# NMT seq2seq English to Cypher

## Import packages

In [12]:
from __future__ import absolute_import, division, print_function, unicode_literals
import tensorflow as tf

import matplotlib.pyplot as plt
from sklearn.model_selection import train_test_split

import unicodedata
import re
import numpy as np
import os
import io
import time
import datetime

Print TensorFlow version

In [13]:
print(tf.__version__)
!pip install -q -U --user tb-nightly

2.0.0-dev20190513


In [14]:
# Download the file
ENGLISH_TXT_PATH = 'data/questions/english.txt'
CYPHER_TXT_PATH = 'data/questions/cypher.txt'

In [15]:
# Converts unicode file to ascii

def unicode_to_ascii(s):
    return ''.join(c for c in unicodedata.normalize('NFD', s) if unicodedata.category(c) != 'Mn')
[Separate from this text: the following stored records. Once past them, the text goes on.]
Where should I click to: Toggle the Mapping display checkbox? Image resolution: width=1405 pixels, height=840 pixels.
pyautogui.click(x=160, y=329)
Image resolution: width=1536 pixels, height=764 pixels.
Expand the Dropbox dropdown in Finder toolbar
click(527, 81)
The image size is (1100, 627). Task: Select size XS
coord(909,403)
def preprocess_sentence_english(w):
    w = unicode_to_ascii(w.lower().strip())
    
    #create space between a word and the following punctuation
    w = re.sub(r"([?.!,¿])", r" \1 ", w)
    w = re.sub(r'[" "]+', " ", w)
    
    # replacing everything with space except (a-z, A-Z, ".", "?", "!", ",")
    w = re.sub(r"[^a-zA-Z?.!,¿{}[]():->]+", " ", w)

    w = w.rstrip().strip()

    # adding a start and an end token to each sentence so that the model know when to start and stop predicting.
    w = '<start> ' + w + ' <end>'
    return w

def preprocess_sentence_cypher(w):
    w = unicode_to_ascii(w.lower().strip())
    
    #create space between a word and the following punctuation
    w = re.sub(r"([?;!,¿])", r" \1 ", w)
    w = re.sub(r'[" "]+', " ", w)
    
    # replacing everything with space except (a-z, A-Z, ".", "?", "!", ",")
    w = re.sub(r"[^a-zA-Z?.!,¿{}[]():->]+", " ", w)

    w = w.rstrip().strip()

    # adding a start and an end token to each sentence so that the model know when to start and stop predicting.
    w = '<start> ' + w + ' <end>'
    return w
    

In [16]:
cypher_sentence = u"MATCH (c:crop {name:'Schima wallichii'})-[:HAS]->(description:description) RETURN description.life_form;"

print(preprocess_sentence_cypher(cypher_sentence).encode('utf-8'))

b"<start> match (c:crop {name:'schima wallichii'})-[:has]->(description:description) return description.life_form ; <end>"


In [17]:
path_to_zip = tf.keras.utils.get_file(
    'spa-eng.zip', origin='http://storage.googleapis.com/download.tensorflow.org/data/spa-eng.zip',
    extract=True)

path_to_file = os.path.dirname(path_to_zip)+"/spa-eng/spa.txt"

In [18]:

# Clean each english and cypher sentence
# Return word pairs in format: [ENGLISH, SPANISH]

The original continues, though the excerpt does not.